* SHORT TASK
Reproduce the entries below word for word, everything from the line containing "The image size is (781, 445)." down to the end of the entries, both ends included, and leave the pictures out of your answer.

>>>

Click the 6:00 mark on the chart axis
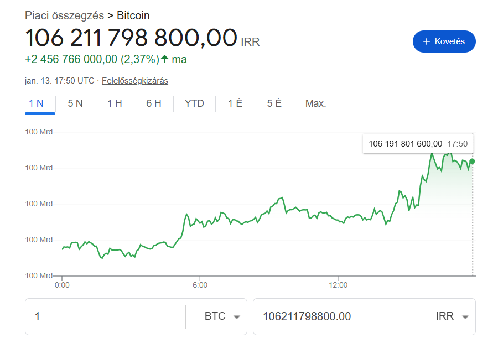This screenshot has width=498, height=338. pyautogui.click(x=200, y=285)
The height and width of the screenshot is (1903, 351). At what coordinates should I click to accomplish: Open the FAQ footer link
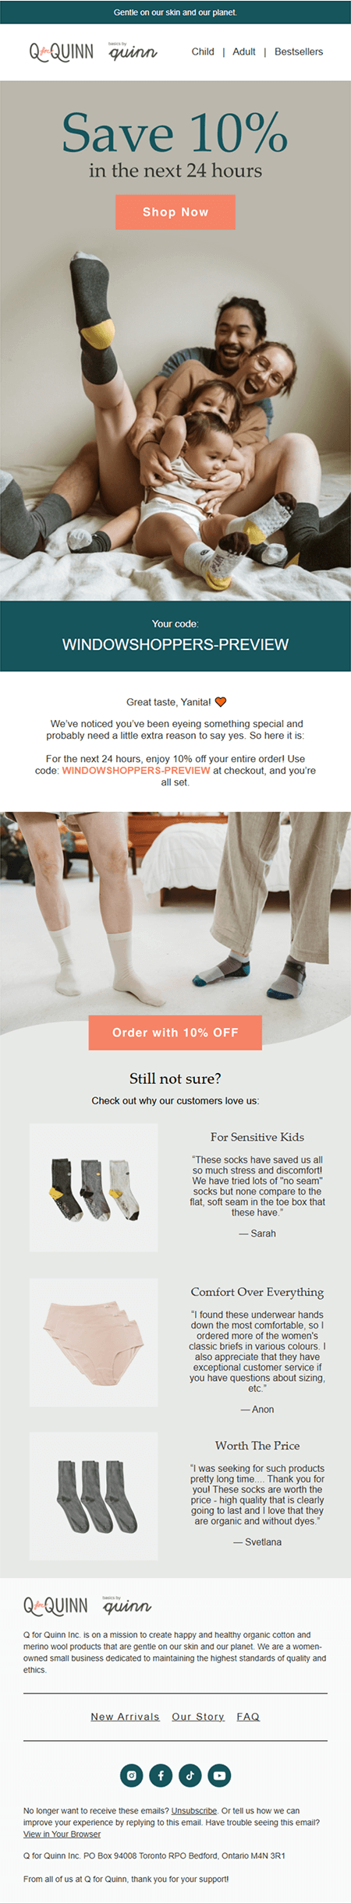(x=248, y=1716)
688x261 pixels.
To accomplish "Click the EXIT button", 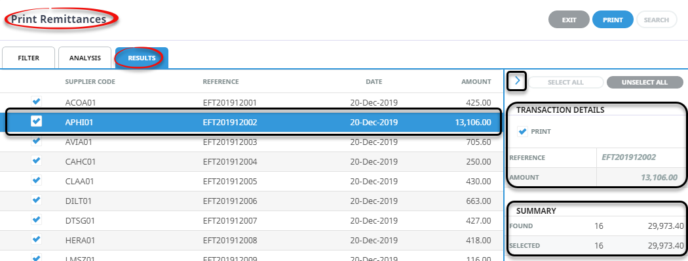I will (569, 20).
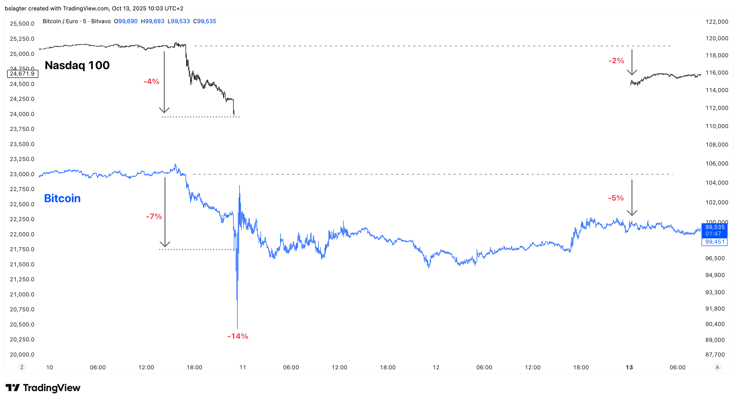The image size is (738, 402).
Task: Click the TradingView logo at bottom left
Action: tap(43, 388)
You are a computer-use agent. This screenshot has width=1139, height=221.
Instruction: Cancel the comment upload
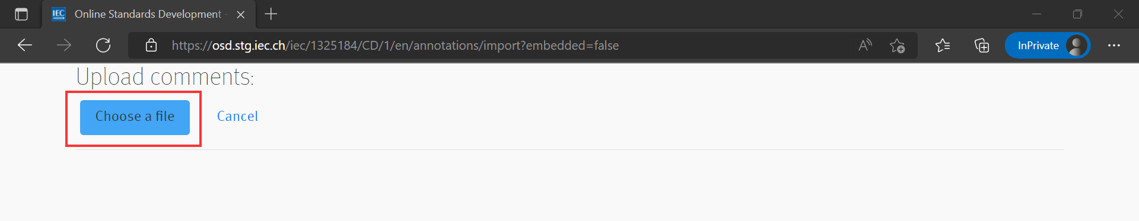pyautogui.click(x=237, y=116)
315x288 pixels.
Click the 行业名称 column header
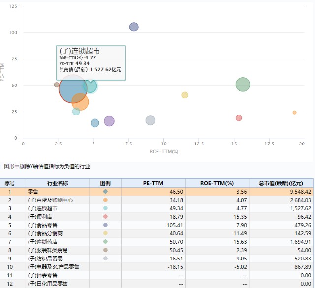pos(58,183)
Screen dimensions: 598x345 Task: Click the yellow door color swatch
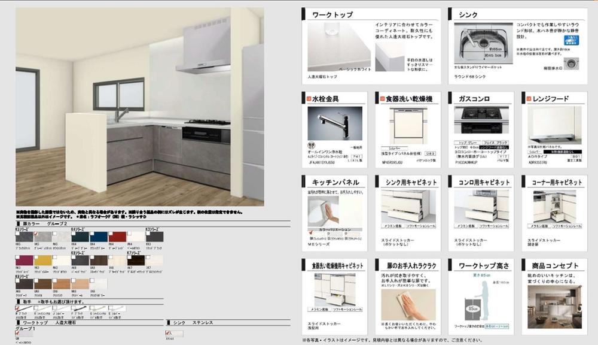pyautogui.click(x=42, y=261)
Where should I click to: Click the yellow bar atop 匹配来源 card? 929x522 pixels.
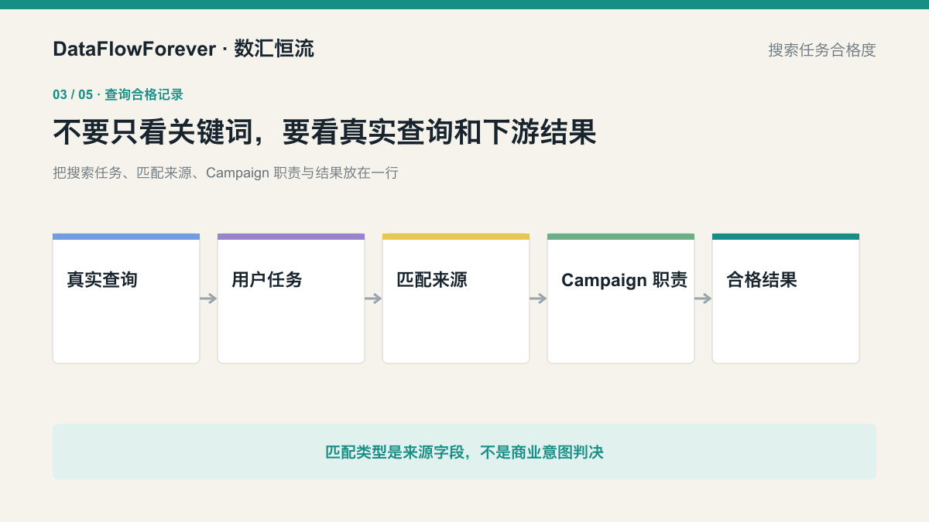tap(456, 237)
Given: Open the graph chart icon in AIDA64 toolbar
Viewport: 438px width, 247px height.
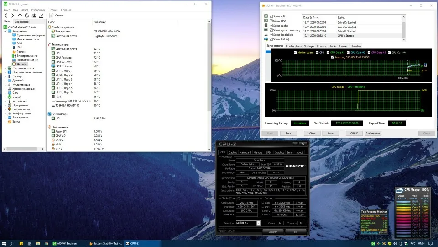Looking at the screenshot, I should tap(40, 16).
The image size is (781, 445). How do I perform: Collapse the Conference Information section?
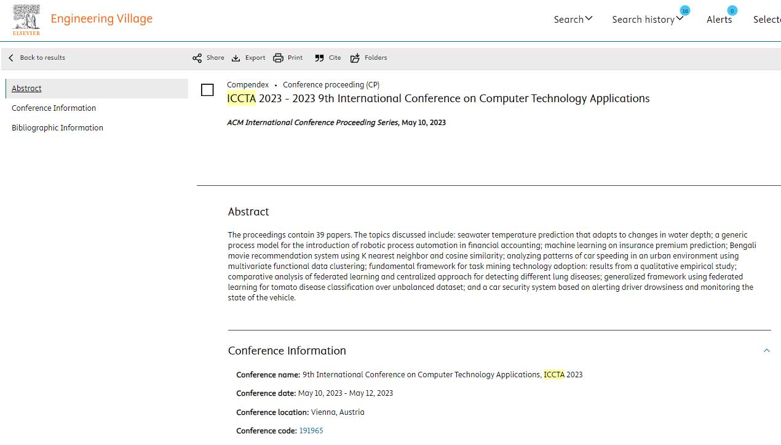[766, 350]
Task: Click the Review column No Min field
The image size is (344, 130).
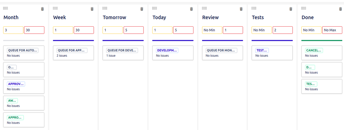Action: click(212, 30)
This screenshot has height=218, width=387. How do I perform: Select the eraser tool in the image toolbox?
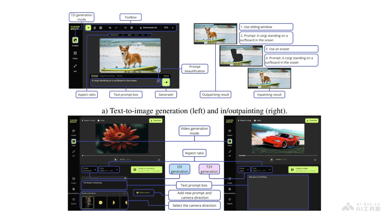(x=94, y=28)
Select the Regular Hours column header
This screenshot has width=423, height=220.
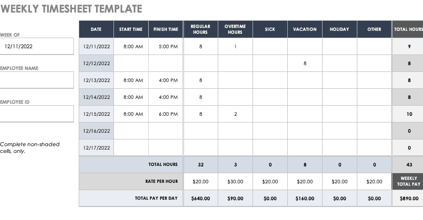[200, 29]
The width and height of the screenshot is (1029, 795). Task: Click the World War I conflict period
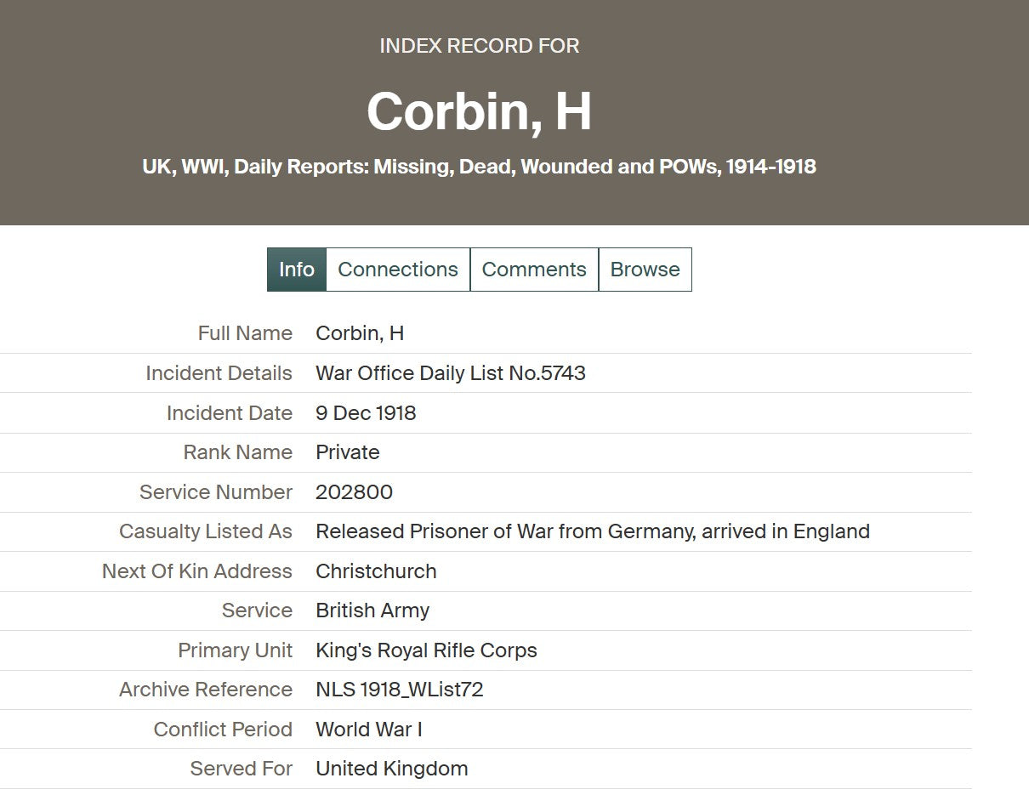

<<<

* RESPONSE FOR THIS EXERCISE
The image size is (781, 445). How do I perform: Collapse the Conference Information section?
[766, 350]
Task: Click the Review column No Min field
The image size is (344, 130).
Action: click(212, 30)
This screenshot has height=218, width=387. How do I perform: Select the eraser tool in the image toolbox?
(x=94, y=28)
Select the Regular Hours column header
This screenshot has width=423, height=220.
[200, 29]
The width and height of the screenshot is (1029, 795). Task: Click the World War I conflict period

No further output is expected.